# [Problem to solve]
When you reach the line containing "Direct Running (41, 2224)" in the data below, begin returning lines exactly as written, and stop once the line containing "Mapa strony (143, 936)" has been returned.

BEGIN Information shown

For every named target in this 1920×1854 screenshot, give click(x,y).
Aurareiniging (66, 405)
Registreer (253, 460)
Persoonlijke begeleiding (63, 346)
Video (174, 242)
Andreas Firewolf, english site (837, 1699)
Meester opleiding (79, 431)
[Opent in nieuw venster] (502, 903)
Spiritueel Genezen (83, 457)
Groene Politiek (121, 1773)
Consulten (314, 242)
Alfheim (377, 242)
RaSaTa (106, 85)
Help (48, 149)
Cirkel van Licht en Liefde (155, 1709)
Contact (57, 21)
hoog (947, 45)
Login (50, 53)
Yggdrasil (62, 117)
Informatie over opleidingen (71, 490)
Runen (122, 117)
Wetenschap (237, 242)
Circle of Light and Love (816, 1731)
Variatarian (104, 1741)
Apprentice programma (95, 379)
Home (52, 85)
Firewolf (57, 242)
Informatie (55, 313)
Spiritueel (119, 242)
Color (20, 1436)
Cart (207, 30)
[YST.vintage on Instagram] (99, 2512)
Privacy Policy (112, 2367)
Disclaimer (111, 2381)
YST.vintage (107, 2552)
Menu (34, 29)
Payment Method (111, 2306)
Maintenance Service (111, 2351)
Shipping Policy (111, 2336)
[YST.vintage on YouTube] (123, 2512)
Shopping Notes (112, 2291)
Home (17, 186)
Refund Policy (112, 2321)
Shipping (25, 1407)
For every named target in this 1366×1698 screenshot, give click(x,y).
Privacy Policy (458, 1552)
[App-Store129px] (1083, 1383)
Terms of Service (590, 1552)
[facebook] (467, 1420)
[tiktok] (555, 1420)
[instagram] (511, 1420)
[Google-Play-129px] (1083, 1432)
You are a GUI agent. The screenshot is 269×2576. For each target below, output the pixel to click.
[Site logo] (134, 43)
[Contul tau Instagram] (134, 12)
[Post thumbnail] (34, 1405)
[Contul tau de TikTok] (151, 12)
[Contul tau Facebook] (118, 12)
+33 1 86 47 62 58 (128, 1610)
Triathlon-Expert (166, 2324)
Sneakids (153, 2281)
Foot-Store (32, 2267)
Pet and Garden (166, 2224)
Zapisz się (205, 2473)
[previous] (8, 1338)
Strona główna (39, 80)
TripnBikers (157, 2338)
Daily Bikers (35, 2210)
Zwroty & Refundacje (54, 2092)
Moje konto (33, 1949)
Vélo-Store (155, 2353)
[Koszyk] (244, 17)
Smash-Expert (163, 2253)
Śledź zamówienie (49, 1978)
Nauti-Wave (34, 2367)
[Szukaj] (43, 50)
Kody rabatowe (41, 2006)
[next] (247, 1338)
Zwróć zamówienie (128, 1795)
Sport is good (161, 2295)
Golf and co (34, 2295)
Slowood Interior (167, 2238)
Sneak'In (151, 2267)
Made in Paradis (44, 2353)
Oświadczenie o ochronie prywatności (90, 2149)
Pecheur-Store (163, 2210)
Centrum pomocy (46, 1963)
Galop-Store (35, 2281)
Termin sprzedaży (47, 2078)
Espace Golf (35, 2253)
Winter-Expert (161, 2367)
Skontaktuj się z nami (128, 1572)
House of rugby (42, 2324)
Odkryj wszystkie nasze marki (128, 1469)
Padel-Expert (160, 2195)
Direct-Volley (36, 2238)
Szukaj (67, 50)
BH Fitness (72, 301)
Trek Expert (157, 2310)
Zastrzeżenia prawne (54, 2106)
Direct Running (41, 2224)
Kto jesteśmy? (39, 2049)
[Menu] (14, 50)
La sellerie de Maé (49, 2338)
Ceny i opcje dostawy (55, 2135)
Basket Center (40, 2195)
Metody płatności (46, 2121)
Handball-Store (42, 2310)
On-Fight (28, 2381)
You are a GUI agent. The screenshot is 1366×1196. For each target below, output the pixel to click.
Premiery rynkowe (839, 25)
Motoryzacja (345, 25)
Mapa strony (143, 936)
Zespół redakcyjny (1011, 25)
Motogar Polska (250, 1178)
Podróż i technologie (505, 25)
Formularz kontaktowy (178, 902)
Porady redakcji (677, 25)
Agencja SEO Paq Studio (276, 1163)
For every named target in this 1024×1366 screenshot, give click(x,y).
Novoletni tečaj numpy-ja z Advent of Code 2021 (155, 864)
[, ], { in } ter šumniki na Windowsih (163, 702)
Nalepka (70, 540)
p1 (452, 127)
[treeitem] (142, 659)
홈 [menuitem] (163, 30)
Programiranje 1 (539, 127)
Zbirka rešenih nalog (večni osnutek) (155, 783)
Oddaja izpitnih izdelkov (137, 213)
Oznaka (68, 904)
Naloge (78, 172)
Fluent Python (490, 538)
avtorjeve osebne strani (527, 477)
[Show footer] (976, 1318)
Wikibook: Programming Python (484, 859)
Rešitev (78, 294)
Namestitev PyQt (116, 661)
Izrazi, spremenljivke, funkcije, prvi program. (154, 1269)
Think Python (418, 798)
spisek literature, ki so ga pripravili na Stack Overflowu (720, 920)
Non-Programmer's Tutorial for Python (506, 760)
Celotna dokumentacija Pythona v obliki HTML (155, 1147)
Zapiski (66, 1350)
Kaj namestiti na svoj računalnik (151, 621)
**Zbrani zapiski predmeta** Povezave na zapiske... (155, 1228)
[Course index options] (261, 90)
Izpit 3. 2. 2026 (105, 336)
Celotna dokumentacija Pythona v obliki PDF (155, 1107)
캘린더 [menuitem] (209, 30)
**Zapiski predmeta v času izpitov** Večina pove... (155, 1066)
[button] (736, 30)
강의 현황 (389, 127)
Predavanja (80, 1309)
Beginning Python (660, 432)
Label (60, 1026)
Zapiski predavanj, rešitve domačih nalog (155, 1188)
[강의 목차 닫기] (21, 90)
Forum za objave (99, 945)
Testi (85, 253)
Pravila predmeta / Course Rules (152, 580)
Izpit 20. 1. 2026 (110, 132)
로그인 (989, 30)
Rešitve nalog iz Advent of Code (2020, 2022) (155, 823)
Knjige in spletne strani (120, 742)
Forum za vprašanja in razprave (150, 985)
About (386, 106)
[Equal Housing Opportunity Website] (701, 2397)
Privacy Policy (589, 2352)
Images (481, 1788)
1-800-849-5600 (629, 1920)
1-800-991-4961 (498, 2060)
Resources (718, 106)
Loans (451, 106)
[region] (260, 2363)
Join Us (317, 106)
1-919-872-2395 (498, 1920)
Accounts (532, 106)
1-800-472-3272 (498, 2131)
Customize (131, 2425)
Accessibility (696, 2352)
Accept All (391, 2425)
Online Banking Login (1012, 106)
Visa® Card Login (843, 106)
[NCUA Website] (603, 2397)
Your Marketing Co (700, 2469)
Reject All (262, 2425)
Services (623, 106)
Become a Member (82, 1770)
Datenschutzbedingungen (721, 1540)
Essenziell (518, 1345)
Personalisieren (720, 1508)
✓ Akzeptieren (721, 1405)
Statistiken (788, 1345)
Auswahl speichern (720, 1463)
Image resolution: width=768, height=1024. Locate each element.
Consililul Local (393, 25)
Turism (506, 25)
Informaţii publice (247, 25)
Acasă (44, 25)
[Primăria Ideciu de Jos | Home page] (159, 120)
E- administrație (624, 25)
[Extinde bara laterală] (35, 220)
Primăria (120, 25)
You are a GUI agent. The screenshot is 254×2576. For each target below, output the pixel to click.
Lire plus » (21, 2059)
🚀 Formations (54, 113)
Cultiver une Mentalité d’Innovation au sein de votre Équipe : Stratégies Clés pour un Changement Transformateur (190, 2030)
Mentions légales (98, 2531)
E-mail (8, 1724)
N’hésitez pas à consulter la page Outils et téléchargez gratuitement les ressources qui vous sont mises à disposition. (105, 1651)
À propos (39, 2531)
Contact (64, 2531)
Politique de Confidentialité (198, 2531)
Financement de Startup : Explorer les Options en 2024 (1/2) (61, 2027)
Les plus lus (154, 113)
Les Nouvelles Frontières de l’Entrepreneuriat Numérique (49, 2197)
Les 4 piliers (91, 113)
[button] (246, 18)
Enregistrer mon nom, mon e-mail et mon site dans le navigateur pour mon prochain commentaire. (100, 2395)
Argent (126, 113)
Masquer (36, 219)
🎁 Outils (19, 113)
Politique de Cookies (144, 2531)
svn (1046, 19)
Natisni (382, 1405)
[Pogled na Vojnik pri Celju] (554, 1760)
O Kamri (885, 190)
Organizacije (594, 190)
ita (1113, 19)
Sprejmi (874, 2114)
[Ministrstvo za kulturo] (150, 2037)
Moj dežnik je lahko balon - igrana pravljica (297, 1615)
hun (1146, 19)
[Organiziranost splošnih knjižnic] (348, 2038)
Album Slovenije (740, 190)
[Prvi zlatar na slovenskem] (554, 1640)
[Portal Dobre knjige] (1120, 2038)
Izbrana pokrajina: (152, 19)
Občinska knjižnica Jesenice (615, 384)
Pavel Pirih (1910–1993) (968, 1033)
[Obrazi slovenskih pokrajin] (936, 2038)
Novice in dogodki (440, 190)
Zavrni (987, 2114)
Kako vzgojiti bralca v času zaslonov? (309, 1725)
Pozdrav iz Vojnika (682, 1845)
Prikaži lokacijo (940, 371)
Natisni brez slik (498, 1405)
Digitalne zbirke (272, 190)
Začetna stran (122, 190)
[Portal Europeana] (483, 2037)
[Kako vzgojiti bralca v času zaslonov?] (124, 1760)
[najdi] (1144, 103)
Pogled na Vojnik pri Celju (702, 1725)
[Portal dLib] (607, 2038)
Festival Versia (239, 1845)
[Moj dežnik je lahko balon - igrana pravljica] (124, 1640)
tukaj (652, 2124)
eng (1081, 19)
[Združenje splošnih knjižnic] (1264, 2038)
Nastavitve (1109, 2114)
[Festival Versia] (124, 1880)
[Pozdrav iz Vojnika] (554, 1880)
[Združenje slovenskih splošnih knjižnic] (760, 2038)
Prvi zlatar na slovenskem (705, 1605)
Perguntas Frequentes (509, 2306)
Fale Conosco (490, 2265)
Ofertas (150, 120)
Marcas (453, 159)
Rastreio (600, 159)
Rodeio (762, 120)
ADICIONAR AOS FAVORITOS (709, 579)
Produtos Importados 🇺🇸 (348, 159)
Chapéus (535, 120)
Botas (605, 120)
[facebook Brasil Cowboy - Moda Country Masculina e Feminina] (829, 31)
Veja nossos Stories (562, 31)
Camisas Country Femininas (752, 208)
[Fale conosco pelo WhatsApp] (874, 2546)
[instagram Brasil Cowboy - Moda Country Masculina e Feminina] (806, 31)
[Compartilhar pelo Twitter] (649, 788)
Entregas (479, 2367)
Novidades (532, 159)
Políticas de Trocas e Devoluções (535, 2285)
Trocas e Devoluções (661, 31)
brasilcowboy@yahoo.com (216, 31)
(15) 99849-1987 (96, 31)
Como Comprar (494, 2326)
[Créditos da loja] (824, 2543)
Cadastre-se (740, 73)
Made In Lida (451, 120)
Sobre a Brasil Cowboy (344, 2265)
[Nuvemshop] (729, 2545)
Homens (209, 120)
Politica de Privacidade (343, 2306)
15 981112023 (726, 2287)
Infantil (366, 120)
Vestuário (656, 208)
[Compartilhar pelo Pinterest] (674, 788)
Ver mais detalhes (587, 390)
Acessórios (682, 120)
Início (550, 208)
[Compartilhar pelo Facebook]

END Information shown

# [Output of the exercise]
Direct Running (41, 2224)
Kto jesteśmy? (39, 2049)
[Menu] (14, 50)
La sellerie de Maé (49, 2338)
Ceny i opcje dostawy (55, 2135)
Basket Center (40, 2195)
Metody płatności (46, 2121)
Handball-Store (42, 2310)
On-Fight (28, 2381)
You are a GUI agent. The screenshot is 1366×1196. For each target below, output the pixel to click.
Premiery rynkowe (839, 25)
Motoryzacja (345, 25)
Mapa strony (143, 936)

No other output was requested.